Publication date: 
For the first time, astronomers have used an artificial intelligence method called active deep learning. Scientists from the Faculty of Information Technology of the Czech Technical University with the active participation of students and in cooperation with the Astronomical Institute of the Academy of Sciences used the potential of artificial intelligence for the first time in the history of astronomical research.

The article was published by the prestigious journal Astronomy and Astrophycics.

The discovery is due to a team of scientists from FIT Petr Škoda, Pavel Tvrdík and doctoral student Ondřej Podsztavek. They dealt with the solution within a large grant of the Ministry of Education, Youth and Sports called RCI. The active deep learning method is based on the interactive improvement of the predictions of a multilayer convolutional neural network based on the expert's opinion. Unlike commonly used procedures, the network itself will ask for advice in those cases where it is the least sure. The Czech researcher successfully applied the method to four million spectra from the world's largest archive of spectra acquired by the Chinese LAMOST telescope and discovered almost a thousand hitherto undescribed very rare space objects with emission spectral lines.  

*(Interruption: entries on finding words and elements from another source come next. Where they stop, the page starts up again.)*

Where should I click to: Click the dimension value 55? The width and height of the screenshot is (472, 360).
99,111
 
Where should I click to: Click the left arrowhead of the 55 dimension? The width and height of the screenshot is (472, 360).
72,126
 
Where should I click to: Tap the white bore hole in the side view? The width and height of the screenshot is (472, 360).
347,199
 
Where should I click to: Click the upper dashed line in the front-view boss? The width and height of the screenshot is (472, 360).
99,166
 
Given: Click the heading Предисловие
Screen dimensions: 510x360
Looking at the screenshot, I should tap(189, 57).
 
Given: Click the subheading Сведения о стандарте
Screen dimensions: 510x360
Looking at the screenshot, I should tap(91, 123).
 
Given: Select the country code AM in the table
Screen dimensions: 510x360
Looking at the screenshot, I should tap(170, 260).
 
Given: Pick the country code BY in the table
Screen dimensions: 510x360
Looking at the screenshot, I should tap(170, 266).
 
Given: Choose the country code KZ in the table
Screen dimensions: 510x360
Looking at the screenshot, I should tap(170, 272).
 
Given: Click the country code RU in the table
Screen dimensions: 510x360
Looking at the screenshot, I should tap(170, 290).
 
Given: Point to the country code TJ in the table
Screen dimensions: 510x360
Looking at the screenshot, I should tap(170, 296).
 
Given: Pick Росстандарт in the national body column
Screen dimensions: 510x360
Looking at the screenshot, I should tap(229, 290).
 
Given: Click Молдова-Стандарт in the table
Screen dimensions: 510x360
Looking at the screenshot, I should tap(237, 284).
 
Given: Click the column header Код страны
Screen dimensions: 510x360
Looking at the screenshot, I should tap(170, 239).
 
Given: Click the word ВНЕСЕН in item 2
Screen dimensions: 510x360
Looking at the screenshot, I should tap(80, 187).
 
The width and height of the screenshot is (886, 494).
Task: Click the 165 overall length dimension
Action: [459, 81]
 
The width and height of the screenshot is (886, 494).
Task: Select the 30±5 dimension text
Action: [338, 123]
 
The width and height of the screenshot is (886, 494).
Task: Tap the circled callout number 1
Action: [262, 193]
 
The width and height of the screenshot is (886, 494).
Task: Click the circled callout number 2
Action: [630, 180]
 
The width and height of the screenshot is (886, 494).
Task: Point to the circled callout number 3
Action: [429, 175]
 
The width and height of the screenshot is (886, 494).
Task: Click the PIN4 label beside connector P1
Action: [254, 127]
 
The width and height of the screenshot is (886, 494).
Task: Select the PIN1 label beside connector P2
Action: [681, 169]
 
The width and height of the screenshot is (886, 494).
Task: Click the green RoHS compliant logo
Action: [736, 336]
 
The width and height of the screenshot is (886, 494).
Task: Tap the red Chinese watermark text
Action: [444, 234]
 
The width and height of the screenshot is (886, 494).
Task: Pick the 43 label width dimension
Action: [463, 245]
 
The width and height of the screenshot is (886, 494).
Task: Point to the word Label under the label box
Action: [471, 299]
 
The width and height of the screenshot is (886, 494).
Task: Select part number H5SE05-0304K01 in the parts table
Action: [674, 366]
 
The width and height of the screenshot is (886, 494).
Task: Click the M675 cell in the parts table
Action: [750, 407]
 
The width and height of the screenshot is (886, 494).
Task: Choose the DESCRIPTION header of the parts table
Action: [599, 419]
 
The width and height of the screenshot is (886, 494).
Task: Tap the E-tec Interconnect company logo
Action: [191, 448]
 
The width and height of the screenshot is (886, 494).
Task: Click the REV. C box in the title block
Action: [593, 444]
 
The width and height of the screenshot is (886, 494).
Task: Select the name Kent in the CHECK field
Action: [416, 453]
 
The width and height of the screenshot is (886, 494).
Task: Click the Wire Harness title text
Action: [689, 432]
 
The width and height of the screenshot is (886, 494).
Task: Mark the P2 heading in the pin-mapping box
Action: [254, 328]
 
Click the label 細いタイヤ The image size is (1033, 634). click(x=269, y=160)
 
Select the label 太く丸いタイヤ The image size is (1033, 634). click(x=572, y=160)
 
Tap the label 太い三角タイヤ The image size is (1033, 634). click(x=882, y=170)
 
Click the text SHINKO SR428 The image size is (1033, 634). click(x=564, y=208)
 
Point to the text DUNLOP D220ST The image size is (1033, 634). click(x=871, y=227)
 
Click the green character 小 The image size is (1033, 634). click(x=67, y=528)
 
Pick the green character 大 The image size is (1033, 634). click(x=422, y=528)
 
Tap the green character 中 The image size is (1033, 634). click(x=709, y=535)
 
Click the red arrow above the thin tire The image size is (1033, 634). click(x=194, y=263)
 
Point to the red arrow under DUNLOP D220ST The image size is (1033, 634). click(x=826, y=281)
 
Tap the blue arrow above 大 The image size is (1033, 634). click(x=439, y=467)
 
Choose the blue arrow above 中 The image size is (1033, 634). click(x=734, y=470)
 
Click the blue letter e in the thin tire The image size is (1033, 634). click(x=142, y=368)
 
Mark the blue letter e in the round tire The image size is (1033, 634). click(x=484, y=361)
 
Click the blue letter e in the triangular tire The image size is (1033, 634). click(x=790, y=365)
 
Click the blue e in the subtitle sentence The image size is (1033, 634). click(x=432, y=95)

"Although we extensively researched the astronomical literature and asked colleagues around the world, we seem to be the first to use active learning in conjunction with deep neural networks in astronomy," says Petr Škoda, CSc., one of the members of the research team. .

He believes that active deep learning heralds the future direction of the use of artificial intelligence in astronomy and other sciences.

"Two years ago, we put together a small astroinformatics team as part of the RCI project. The mentioned publication is the first important output of our astroinformatics team, "adds prof. Pavel Tvrdík, co-author of the thesis and leader of the research group at FIT.

Researchers at FIT have other ideas for the future, specifically the connection of deep neural networks with large astronomical data and with methods not very commonly used in natural sciences. They want to focus on the active involvement of man in machine learning.